If the Indianapolis News cartoonist and humorist Frank McKinney Hubbard (1868–1930) were alive today, he would probably be a social media influencer or an invited guest on Fox News’s “Gutfeld!”
Hubbard’s pen name was Kin Hubbard, and for those readers unfamiliar with the wisecracking Midwesterner, his primary claim to fame was creating a cartoon of a country bumpkin philosopher named Abe Martin whose homespun opinions were read by millions in more than 300 newspapers. The Indianapolis News was his parent newspaper, and his drawings and observations were so popular that the newspaper published him daily until 1980, 50 years after his death.
Well known humorist Will Rogers was a fan, having once called Hubbard America’s greatest humorist. “Just think—only two lines a day, yet he expressed more original philosophy in ‘em than all the rest of the paper combined,” Rogers once commented.
His Start in Art

As the youngest of six children raised in Bellefontaine, Ohio, Hubbard displayed artistic talent at an early age. In an autobiographical interview with the Indianapolis News a few years before his death, he said that as a child using scissors, he could cut out from blank paper any kind of animal with unerring accuracy. As gifted as he was artistically, school had little appeal and he quit before finishing seventh grade.
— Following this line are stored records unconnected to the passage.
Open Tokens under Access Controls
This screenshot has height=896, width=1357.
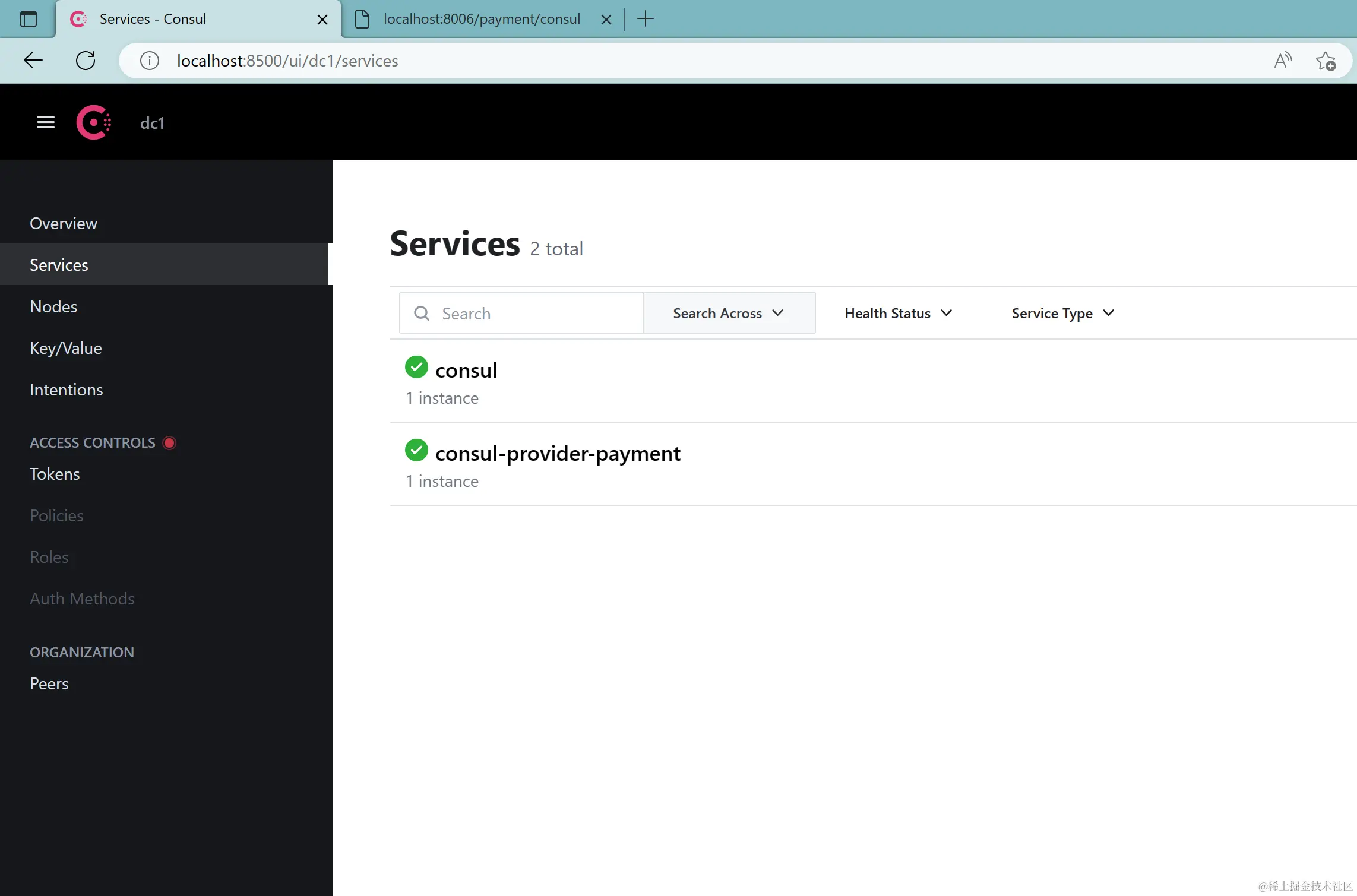(55, 474)
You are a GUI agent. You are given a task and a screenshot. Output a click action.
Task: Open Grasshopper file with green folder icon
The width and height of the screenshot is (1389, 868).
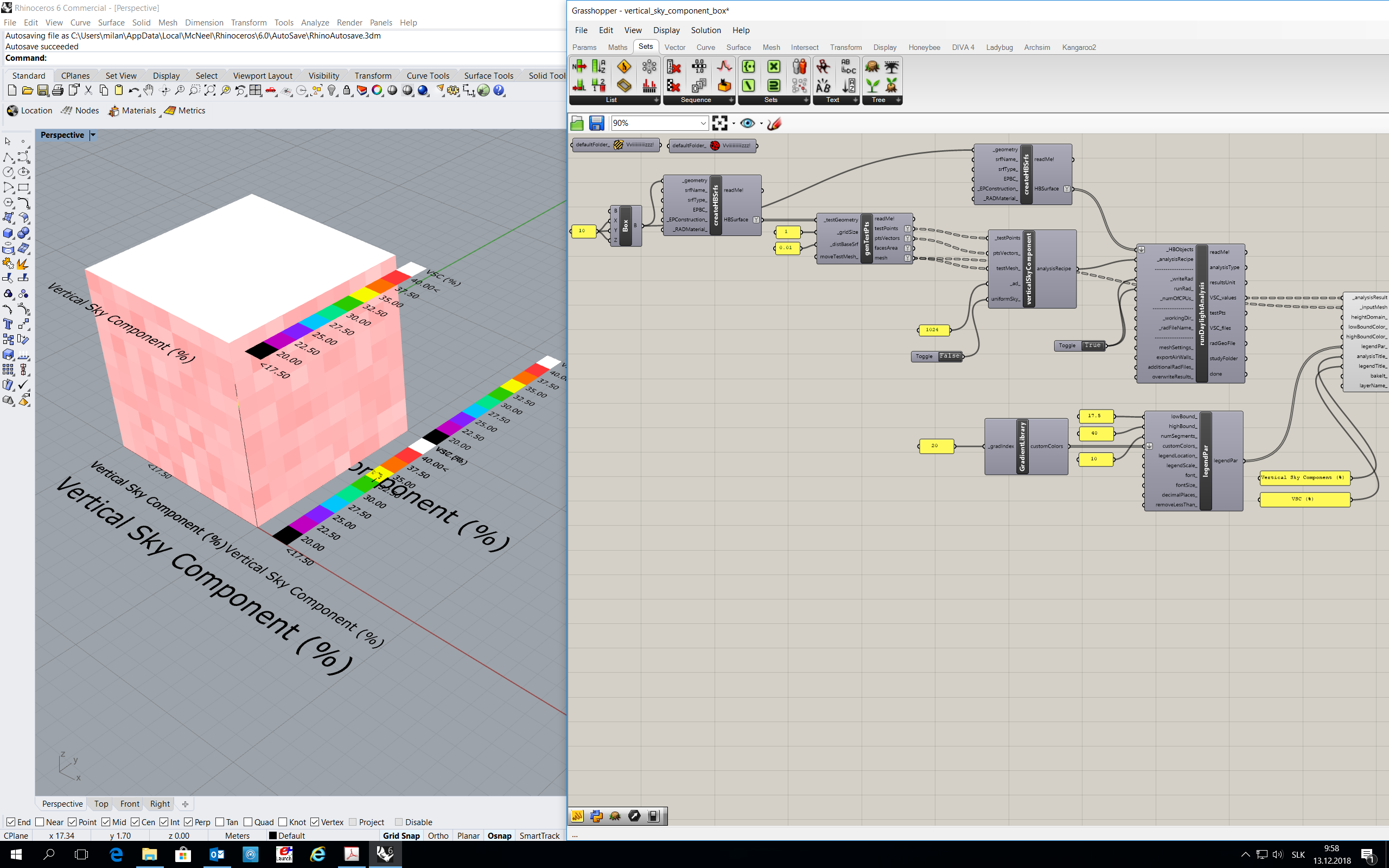[577, 123]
Hubbard’s father, Thomas, was the publisher and editor of the Bellefontaine Examiner. Thomas was a strongly opinionated, dyed-in-the-wool Democrat who once was thrown out of a second-floor window in Dayton, Ohio, for something he wrote during the Civil War.
Politics were front and center in the Hubbard household. Kin’s wife, Josephine, once noted that the family was loyal but opinionated, sharing how family discussions about current events would often grow so heated that the entire family would leave the room, only to gather later in front of the fireplace. Little did any of the family know that the topics of many of those family discussions would one day go viral in the form of a bewhiskered caricature named Abe Martin.
Indy News Parts I and II
As the son of a newspaperman, Hubbard had news ink in his blood, but he also knew his illustration skills were limited. Talented illustrators were in high demand back before the evolution of the modern camera. “I could execute rude, sketchy caricatures that were readily recognized, but I knew nothing of composition, light and shade, and perspective,” Hubbard said in an interview in “Traces of Indiana and Midwestern History.”His first stint with the Indianapolis newspaper ended in 1894 when he fled in a panic after being asked to draw pictures of detailed restorations of some Indianapolis banks.
Hubbard bounced around Tennessee and Ohio in different jobs the next five years before receiving a job offer in 1899 from the Indianapolis Sun. During his two years there, his confidence grew as he polished his drawing skills. In 1901 he began his second stint with the Indianapolis News, remaining there for the next 29 years until his death at age 62.
His caricatures of state political figures, particularly Indiana legislators, helped Hubbard to establish a following with readers. In 1904, he was part of a press entourage covering campaign trips of Democrat presidential candidate William Jennings Bryan and Republican vice-presidential candidate Charles Fairbanks. After the campaign, Hubbard realized he had extra unpublished material. It was at that point that he invented the rustic and crusty Abe Martin to deliver folksy opinions and satiric one-liners.
“Abe Martin” debuted on Dec. 17, 1904. Abe Martin appeared in 8,000 original cartoons during Hubard’s lifetime, 26 years for the simply dressed, big-footed gentleman. Abe also had a byline every Sunday in a humorous essay series Hubbard wrote and illustrated called “Short Furrows.” Hubbard created nearly 1,000 of those essays through 1930.

Two months after the cartoon’s initial appearance, Abe announced to readers he was moving to Brown County, an area of Indiana known for its remote location and hilly, heavily wooded terrain. In Hubbard’s time, there was no telegraph or train connections there, so it was a perfect place for Abe and his friends in fictional Bloom Center to express their opinions on current events of the day.
Josephine Hubbard shared during one interview that her husband stayed at the Indianapolis News for so long because the newspaper had been good to him, and he had been good to them. On Dec. 25, 1930, Hubbard shared with his wife and two children that their Christmas together had been the happiest of his life. The next day, he tragically died of a heart attack with his panicked family gathered around him.